--- BEGIN Page extract ---

Porat was enthralled, and suddenly became obsessed with learning the truth behind the guide’s claim. Thus began his quest to uncover the story behind the iconic image of the terrified little boy with the upraised arms from the Warsaw Ghetto ‏(or at least that’s where most of us presume it was taken‏): Under what circumstances was the photograph taken? Did the boy, indeed, survive? What about the other Jewish men, women and children standing nearby? What became of the soldiers in the photo?
One of the most compelling and enduring images of the Holocaust, the photograph of the bare-kneed Jewish boy wearing a coat and cap and holding his hands up in a gesture of surrender, as a Nazi soldier points his gun at him from behind, first appeared in the infamous Stroop Report, a 75-page account of the brutal suppression of the Warsaw Ghetto Uprising, in 1943, and eventually submitted as evidence in the Nuremberg Trials. Juergen Stroop, the Nazi officer who led the operation, wrote the following caption under the photo: “Pulled from the bunkers by force.”

--- END Page extract ---

■ Short task A:
According to the passage about the Warsaw Ghetto photograph, what caption did Juergen Stroop write under the photo?
■ Short task B:
Carry on the passage about the Warsaw Ghetto photograph, picking up after its last sentence.

--- BEGIN Provided material ---

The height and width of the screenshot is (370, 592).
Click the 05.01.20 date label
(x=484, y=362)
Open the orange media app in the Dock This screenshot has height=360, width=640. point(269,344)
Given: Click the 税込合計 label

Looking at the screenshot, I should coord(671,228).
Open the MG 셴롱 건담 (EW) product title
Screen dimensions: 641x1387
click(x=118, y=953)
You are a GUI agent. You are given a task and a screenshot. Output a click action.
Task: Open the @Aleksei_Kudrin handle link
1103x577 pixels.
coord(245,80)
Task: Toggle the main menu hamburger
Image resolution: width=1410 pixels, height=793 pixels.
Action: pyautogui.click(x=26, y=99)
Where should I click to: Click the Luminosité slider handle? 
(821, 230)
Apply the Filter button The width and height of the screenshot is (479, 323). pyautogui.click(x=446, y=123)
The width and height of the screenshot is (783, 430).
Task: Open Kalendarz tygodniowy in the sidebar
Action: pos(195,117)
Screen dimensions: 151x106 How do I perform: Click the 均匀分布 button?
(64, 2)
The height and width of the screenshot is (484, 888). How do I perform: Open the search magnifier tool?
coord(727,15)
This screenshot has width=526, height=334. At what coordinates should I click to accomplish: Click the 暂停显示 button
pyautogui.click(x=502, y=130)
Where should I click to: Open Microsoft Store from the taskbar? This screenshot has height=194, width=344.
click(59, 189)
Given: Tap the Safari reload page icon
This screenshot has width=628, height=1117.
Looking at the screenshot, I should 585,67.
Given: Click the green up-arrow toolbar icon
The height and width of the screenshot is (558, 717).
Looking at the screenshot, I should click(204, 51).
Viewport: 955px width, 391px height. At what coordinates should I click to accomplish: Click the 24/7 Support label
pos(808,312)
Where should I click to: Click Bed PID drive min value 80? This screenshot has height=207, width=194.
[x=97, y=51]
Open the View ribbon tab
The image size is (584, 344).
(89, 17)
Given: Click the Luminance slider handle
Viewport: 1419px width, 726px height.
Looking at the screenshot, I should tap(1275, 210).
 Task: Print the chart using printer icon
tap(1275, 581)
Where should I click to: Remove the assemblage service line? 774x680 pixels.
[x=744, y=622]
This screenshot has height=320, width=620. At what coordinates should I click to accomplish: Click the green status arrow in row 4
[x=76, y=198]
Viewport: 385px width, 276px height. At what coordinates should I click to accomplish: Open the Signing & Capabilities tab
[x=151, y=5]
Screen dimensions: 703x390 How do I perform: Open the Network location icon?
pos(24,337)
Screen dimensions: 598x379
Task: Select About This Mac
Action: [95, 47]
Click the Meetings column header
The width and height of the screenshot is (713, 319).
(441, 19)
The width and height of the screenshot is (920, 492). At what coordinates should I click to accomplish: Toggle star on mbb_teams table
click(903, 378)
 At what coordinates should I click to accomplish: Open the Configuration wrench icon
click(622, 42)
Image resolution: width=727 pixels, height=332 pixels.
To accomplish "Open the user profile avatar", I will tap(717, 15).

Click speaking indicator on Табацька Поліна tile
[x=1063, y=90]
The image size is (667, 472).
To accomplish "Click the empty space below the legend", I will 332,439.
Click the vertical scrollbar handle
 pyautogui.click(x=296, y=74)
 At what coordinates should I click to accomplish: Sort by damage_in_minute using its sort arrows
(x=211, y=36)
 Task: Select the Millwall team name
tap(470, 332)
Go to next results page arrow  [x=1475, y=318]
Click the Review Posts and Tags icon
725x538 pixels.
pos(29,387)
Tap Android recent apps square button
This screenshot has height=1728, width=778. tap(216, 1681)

--- END Provided material ---

■ Exercise output A:
“Pulled from the bunkers by force.”

■ Exercise output B:
Incidentally, Porat’s is not the first book to delve into this very subject. In “A Child at Gunpoint: A Case Study in the Life of a Photo” ‏(Aarhus University Press, 2004‏), Richard Raskin attempted to explain what makes this particular image so captivating. “It would be difficult to imagine a photograph,” wrote Raskin, a teacher of media studies at Aarhus University in Denmark, “in which more polar opposites were in play than in the picture at hand: SS vs. Jews, perpetrators vs. victims, military vs. civilians, power vs. helplessness, threatening hands on weapons vs. empty hands raised in surrender, steel helmets vs. bare-headedness or soft caps, smugness vs. fear, security vs. doom, men vs. women and children.”

Trying to explain his own preoccupation with the photo, Porat, who specializes in Holocaust studies in the school of education at the Hebrew University of Jerusalem, writes that beyond anything else, what intrigued him was “how one set of men saw in that photograph heroic soldiers combating humanity’s dregs while the vast majority of mankind sees here the gross inhumanity of man.”

‘The Jewish Quarter is no more’

“The Boy” approaches its subject by focusing on five individuals whose paths supposedly converged in the famous photo. Three were perpetrators and two were Jewish victims. The most notorious was Stroop, the SS commander who issued the order to burn down the entire ghetto and who wrote these now-infamous words on the title page of the meticulously compiled report bearing his name: “The Jewish Quarter of Warsaw is no more!”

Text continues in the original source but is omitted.